Well, for starters, I definitely think abandoning a game during the very early parts would have you feel the same way every time because, typically, learning how to defend and play the game properly will leave most players pretty open to almost any kind of offense. Forcing a 50/50 is the best kind of offense you can do, and since that's a little bit easier to figure out, that will always dominate early on.
But almost any time I saw a game through to the very end, I would see that those scenarios would only happen after the mid-range game ended: a good dash, a good jump, out-spaced someone and so they overreached, low-profiled a string, etc. Obviously people could refine their offense so well that they can pretty much take any opening and turn it into a series of damaging guesses, but they also learn how to keep people out as well. An example is Goku Black being seen as a strong character in DBFZ until it became apparent that his teleport mixups weren't actually very good and he sorely lacked a way to crack his opponents opened. It took a little bit, but it eventually came to pass. Wesker was the same way in Ultimate Marvel vs. Capcom 3, where he was all over the place for a while before people learned how to defend against him and suddenly what was once seen as incredibly good turned out to be average.
I see everyone say "[insert game] is reliant on 50/50's," but I never really know what it means. Fighting games aren't a martial arts competition, where you land a throw or a poke and then immediately back off as an acknowledgement of a good landed strike. Everything is a means to an end, which is getting the knockdown and pressing your advantage, and there is nothing more advantageous than a simple yes/no guess. Older games may not have had overheads to help mix up traditional low options like sweep, but throws were also 10x as strong typically and the only option was to counter throw, which meant you had to stop blocking low. Being on point with a reversal or jumping away was crucial, but that wasn't easy either, as the window to input a reversal out of blockstun was typically very, very small.
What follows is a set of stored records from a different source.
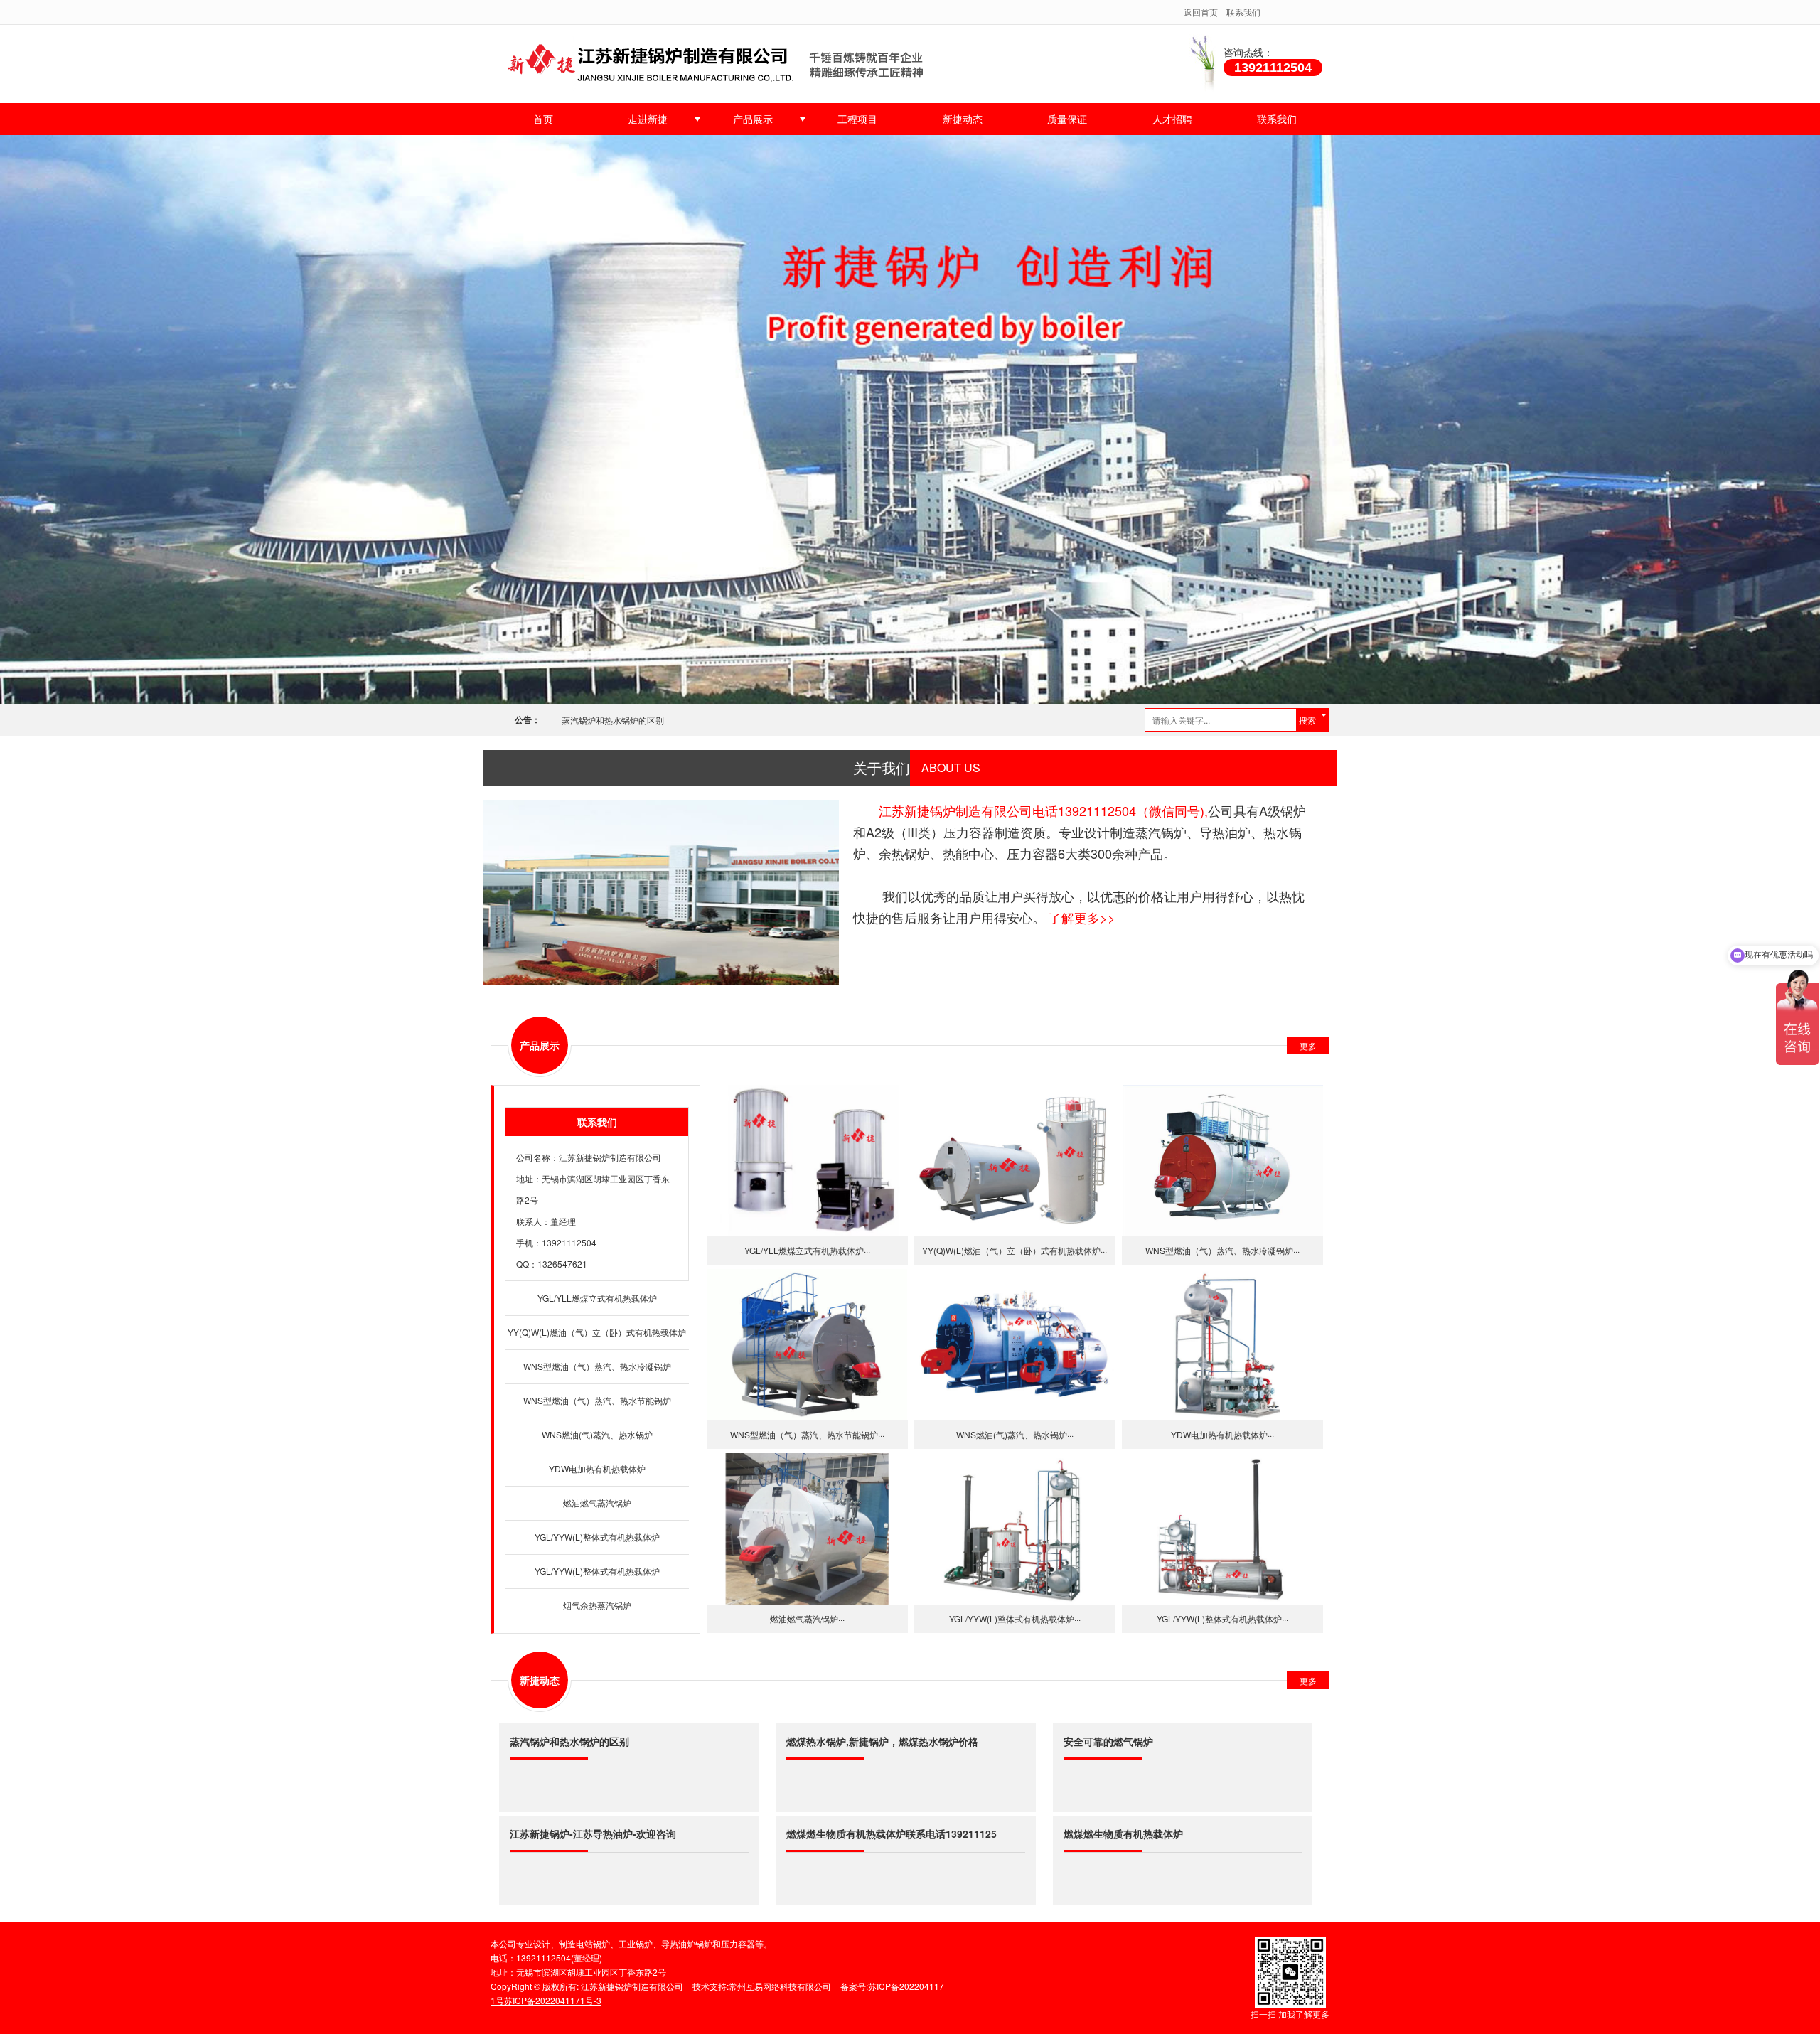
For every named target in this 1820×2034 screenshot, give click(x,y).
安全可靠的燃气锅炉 (1108, 1741)
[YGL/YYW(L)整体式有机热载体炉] (1014, 1529)
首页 (543, 119)
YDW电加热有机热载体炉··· (1222, 1434)
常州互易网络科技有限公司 (780, 1986)
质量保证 (1067, 119)
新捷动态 (963, 119)
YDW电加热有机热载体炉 (597, 1468)
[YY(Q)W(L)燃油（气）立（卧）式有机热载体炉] (1014, 1160)
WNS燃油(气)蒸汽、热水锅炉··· (1015, 1434)
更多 (1308, 1045)
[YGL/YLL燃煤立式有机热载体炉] (807, 1160)
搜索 (1307, 720)
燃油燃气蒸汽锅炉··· (807, 1618)
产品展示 (753, 119)
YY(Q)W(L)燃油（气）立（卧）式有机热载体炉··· (1014, 1250)
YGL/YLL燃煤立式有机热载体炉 (597, 1298)
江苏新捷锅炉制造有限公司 (610, 1157)
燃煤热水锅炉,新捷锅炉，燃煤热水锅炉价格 (882, 1741)
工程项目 (857, 119)
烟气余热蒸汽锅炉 (597, 1605)
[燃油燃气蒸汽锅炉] (807, 1529)
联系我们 (1243, 12)
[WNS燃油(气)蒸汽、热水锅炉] (1014, 1344)
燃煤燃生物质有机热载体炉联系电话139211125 (891, 1833)
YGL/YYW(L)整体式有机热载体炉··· (1015, 1618)
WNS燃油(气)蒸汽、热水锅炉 (597, 1434)
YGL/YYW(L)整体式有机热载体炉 (597, 1537)
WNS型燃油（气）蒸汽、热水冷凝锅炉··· (1222, 1250)
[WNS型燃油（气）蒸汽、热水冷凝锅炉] (1222, 1160)
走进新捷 (648, 119)
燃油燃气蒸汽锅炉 (597, 1503)
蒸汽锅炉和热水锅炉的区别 (613, 720)
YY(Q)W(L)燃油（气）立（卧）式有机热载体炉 (597, 1332)
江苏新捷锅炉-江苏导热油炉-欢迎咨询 (593, 1833)
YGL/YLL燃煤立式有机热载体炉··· (807, 1250)
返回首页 (1201, 12)
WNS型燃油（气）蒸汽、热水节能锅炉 (597, 1400)
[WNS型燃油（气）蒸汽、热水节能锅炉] (807, 1344)
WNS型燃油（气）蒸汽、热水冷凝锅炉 (597, 1366)
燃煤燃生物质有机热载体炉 (1123, 1833)
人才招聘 (1172, 119)
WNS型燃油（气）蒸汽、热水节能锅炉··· (807, 1434)
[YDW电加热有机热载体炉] (1222, 1344)
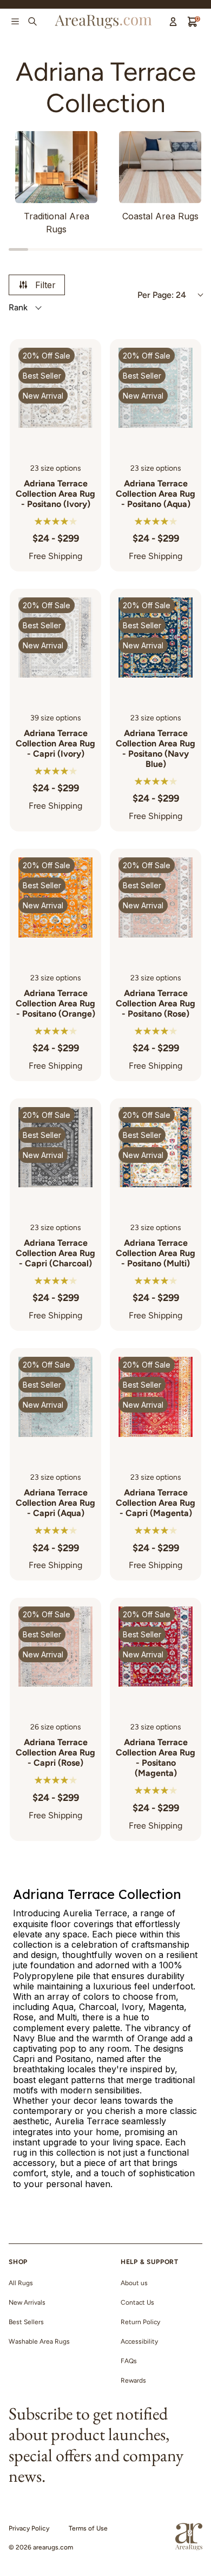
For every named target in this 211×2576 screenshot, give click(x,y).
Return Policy (140, 2322)
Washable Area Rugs (39, 2341)
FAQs (129, 2361)
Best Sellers (26, 2322)
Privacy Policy (29, 2528)
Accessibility (139, 2341)
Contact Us (137, 2302)
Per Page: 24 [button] (161, 295)
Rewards (133, 2380)
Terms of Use (88, 2528)
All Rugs (21, 2283)
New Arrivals (27, 2302)
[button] (69, 308)
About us (134, 2283)
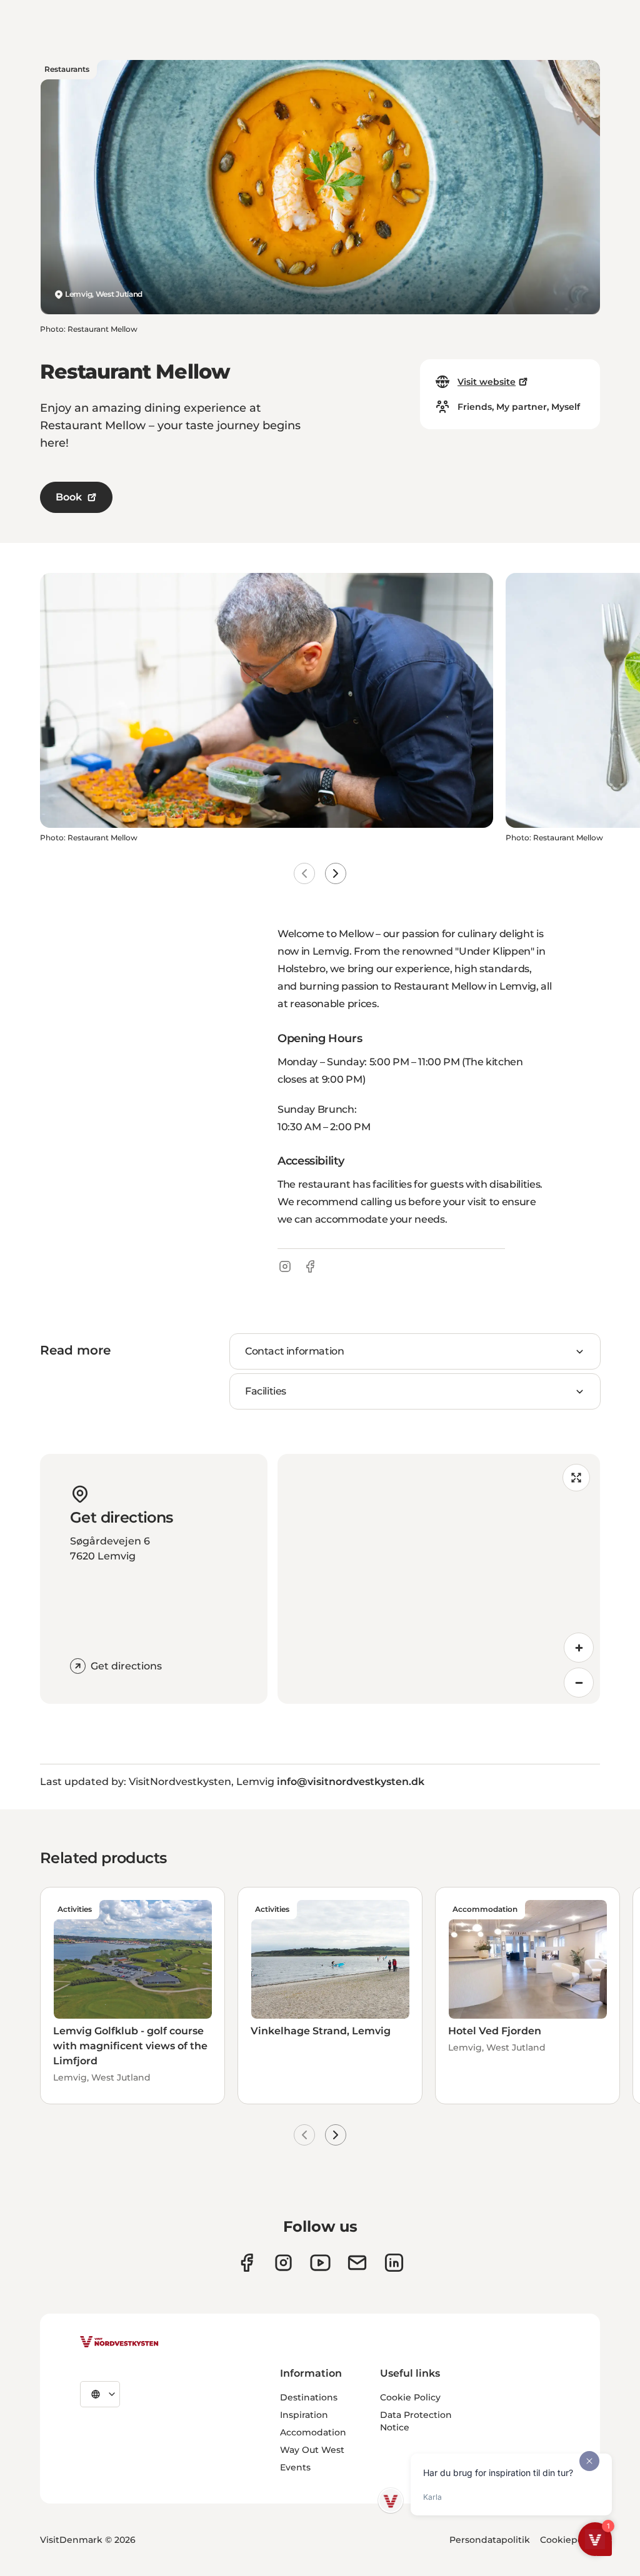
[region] (439, 1579)
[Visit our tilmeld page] (357, 2263)
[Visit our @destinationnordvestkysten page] (320, 2263)
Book (69, 497)
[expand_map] (576, 1477)
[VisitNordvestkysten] (119, 2342)
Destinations (309, 2397)
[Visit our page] (247, 2263)
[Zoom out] (579, 1683)
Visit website (487, 381)
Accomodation (313, 2432)
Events (295, 2467)
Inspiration (304, 2414)
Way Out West (312, 2449)
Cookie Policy (410, 2397)
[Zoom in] (579, 1648)
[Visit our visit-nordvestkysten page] (394, 2263)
As offensive options developed and got stronger in later games, so did defensive options: throws became two-button tech, backdashes were added, alpha counters/block breakers, breakers, etc.
Making you guess between a low or an oh/throw has pretty much been the key to offense since the beginning of time, but the big difference is typically what your options are to defend. Sometimes it skews towards being easier to convert back to offense from a defensive position (USFIV, Injustice series) and sometimes it skews towards having few options but to make a hard read to get out (DBFZ, most 3D games, MK, SFV). But no matter what kind of game you're playing, those hardlined advantages only come out when one player has succeeded in gaining the upper hand on his opponent via the tiny interactions outside of those extremes we call the neutral game. I've yet to play a game where that part doesn't always come into play first, although I've certainly seen some where it happens extremely fast (MKX). The point is, a game being "reliant" on 50/50's is, to me, a misleading statement considering it is ultimately the goal and the best way to ensure victory, but that goal can't come without establishing a neutral game through good spacing or well-placed reads.